How much money do you have to start with? How much money do you expect to come in the door and in what timeframe? How much money do you expect to go out of the door and in what timeframe? Someone has to keep track of the purse strings and account for fixed and ongoing expenses like wages, rent, phones, internet, office furniture, general insurance, liability insurance, health insurance, and mayhap special life insurance on the founding partners (if you have partners).
If you can’t articulate your business plan, you’re in trouble from the start. In my case, when I and two friends formed a company back in 2000, I was lucky because – in addition to being technical — one of my partners was great at the business side of things and the other was great at nitty-picky organizational details, thereby leaving me to focus on writing and engineering.
Part of your business plan is to have an exit strategy right from the start. Are you intending this business to run forever with yourself at the helm, or do you hope to build things up and then sell out to another company for a vast amount of money? Either way is good, but if you don’t know where you are headed and you can’t articulate your ultimate goal, then this dramatically diminishes your chances of reaching your desired destination.
Partners till the End
Should you form a company with partners, or should you go it alone? There’s no right answer to this question – we each have our own path to follow. I know people who have formed companies with their best friends, only to end up worst enemies. I know others who have remained staunch companions and have grown to be the business equivalent of a married couple. Whichever path you choose, I hope it works for you.
I do have a couple of thoughts to share (did you ever doubt me?). First, if you have a silent partner (an individual whose involvement in a partnership is limited to providing capital to the business), make sure they know what the word “silent” means. One of my wife’s friend’s husbands (hmm, that sounds like she has multiple husbands. How about, “the husband of one of my wife’s friends”?) recently formed a small contracting company with the aid of a silent partner who can’t stop talking and trying to direct operations. I fear things won’t end well.
Something else to think about if you form a company with one or more partners: what happens if there’s a falling out and one of the partners wishes to leave the company. Suppose they want to take their share of the company with them – will you pay them in cash (which you might not have), and how are you going to value the company?
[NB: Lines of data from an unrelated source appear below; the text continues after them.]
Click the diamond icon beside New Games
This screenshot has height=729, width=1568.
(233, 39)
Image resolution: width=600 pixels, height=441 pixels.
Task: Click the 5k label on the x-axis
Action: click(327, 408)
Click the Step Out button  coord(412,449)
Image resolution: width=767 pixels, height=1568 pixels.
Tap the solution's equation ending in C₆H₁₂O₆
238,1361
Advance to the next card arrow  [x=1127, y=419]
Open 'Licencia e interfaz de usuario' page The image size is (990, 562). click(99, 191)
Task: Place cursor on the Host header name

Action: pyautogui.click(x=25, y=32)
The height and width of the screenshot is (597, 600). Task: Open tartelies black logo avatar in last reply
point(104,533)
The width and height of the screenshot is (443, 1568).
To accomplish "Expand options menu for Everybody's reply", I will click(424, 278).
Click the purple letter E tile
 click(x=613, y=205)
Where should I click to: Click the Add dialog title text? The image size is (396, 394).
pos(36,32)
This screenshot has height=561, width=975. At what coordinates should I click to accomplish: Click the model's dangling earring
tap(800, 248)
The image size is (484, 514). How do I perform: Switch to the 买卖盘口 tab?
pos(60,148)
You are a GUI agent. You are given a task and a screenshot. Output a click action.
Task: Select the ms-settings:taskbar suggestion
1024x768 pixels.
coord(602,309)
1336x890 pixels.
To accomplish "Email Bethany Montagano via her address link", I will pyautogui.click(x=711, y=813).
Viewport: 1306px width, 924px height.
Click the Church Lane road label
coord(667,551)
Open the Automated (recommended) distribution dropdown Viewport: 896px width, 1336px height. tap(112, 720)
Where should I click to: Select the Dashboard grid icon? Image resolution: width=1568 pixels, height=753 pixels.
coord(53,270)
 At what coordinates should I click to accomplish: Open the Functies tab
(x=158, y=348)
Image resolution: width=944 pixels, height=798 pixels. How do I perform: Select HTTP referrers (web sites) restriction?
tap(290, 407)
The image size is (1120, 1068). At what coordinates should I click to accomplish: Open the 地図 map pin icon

Other possible scenarios off the top of my head include one of the partners having to move away to look after a sick relative, or becoming too sick to work, or even dying. In this latter case, what will the other partners do when the spouse of the dear departed comes knocking at the door demanding their share?
The answer to all these conundrums is to be found in Part 2 of this miniseries – the bit that talks about getting legal representation – because this is the sort of thing a lawyer can write up as part of your business agreement.
Know Your Worth
If you are planning to offer a service, you need to learn how to quote jobs. As part of this, you need to know what others charge for this type of work so you don’t underprice or overprice things.
When you are starting out, you may be a little desperate, but don’t start off by letting people talk you down (at least, not easily). If you agree to a 50% discount for the first job, what do you think they are going to expect to pay next time?
Learn how to estimate properly. How long will this job take? Remember that things always take longer than you think. Whatever number you come up with, add a contingency.
In some cases, you may agree to a retainer – that is, a guarantee of a certain number of days’ work a month for a fixed price. In this case, make sure that the agreement states that anything over that number of days will be a cost extra. Also, that this is a “use it or lose it” agreement – if they don’t use all of their days one month, those days won’t automatically roll over to the next month.
One last piece of advice here is that if someone pays you for work in advance, DO NOT SPEND THIS MONEY! Set an appropriate amount aside for taxes, pensions, etc., and then put the rest in a separate savings account and leave it there until the work is done.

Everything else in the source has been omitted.